Я так и не понял, спал в эту ночь или нет? В эту ночь до рассвета измучила меня… представляете, кто? Афродита. Родившаяся из морской пены Афродита. Почему она вдруг приснилась мне? Я же о ней совершенно не думал. Я всего лишь в одной старой книге увидел ее мраморную статую, и больше ничего, но это было давно. Эта статуя очень огорчила меня, потому что Афродита — белокурая и красивая, стояла без рук, ясно, что какой-то античный подонок хотел выкрасть её из колыбели, сломал руки, чтобы легко было спрятать её в мешок…
Нет, я все-таки, спал. Потому что всю ночь Афродита ухаживала за мной. Да, да, ухаживала. У не были длинные, до плеч волосы, черные глаза и яркие губы цвета граната. Она так ласково мне улыбалась, эта улыбка прямо сводила с ума, я это помню хорошо. «Боже мой, какая же ты красивая» — говорил я ей. А она — ни слова, только улыбалась грустной, таинственной улыбкой. И это кидало меня в жар… я вижу, как она тянется ко мне, хочет обнять, но нет у нее рук… И я не знаю, почему, то ли от жалости к себе, то ли к ней, начинаю плакать. Когда просыпаюсь, невольно провожу рукой по щеке, и — о, диво!
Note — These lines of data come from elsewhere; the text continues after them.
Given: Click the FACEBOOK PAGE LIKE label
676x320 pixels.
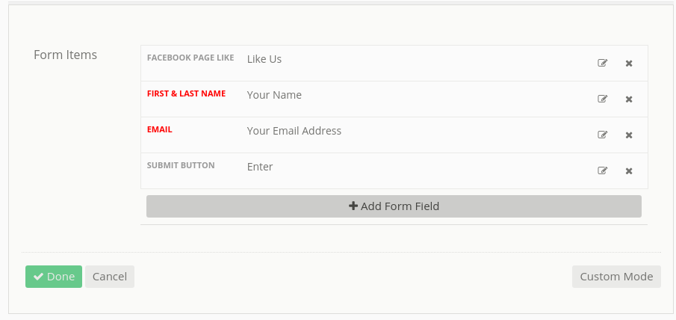Looking at the screenshot, I should click(x=190, y=58).
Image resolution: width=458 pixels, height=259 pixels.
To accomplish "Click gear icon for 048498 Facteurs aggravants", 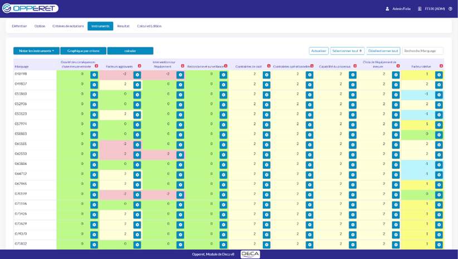I will coord(137,75).
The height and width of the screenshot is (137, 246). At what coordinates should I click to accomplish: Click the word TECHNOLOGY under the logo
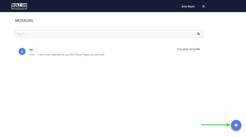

Щеки мои мокрые от слез… Вот, какой глупый сон мне приснился. Что это такое, две ночи подряд мне снятся странные сны. Нет, все-таки, я в эту ночь спал.
В этом бескрайнем мире, наверное, много красивых деревень, и наш Хндзахут тоже красив. Он красив, даже ночью, когда лениво выходит луна, и все вокруг сверкает в безбрежной тишине. Я смотрю на небо, ни одного облачка, молодой месяц беспрепятственно плывет в сторону наших высоких гор, то бледнея, то проступая слишком ярко. Как в волшебной сказке.
Но все это не привлекает меня, потому что я думаю о Рузан.
— Мгерик, быстро иди, скоро мама придет с фермы, а мы еще ничего не сделали.
Что правда, то правда, мама скоро придет с фермы, а мы еще ничего не успели сделать. С соседних огородов поднимается дым. Густой дым, клубясь, поднимается вверх, растворяется в темно-синем небе, незнакомцу может показаться, что горят наши леса. А ведь сейчас, просто, осень, все заняты своими приусадебными землями, очищая и удобряя ее навозом, готовятся к весне. Егине занимается вчерашним делом — она освобождает сухие стебли фасоли от кольев, несет и складывает возле меня.
Собирала она также сухие стебли и листья кукурузы, приносила, а я их подкладывал в костер, и красно-синий дым взмывал в небо. При свете костра глаза Егине сверкают. Разрешить ей, часами смотрела бы на огонь, погруженная в свои мысли… Я тоже люблю смотреть.
— Мгерик.
Поворачиваюсь. Опять Завен. И снова, как вчера, стоит за нашей оградой.
— Иди сюда, — говорю я громко, а потом смотрю на Егине и тихо шепчу, чтобы Завен не услышал:
— Иди в дом.
— Мгерик, а за сколько дней мы должны разрыхлить сад, — говорит она с таким невинным видом, как будто не слышала, что я сказал.
— Тебе сказали, иди в дом, — чуть повышаю голос я.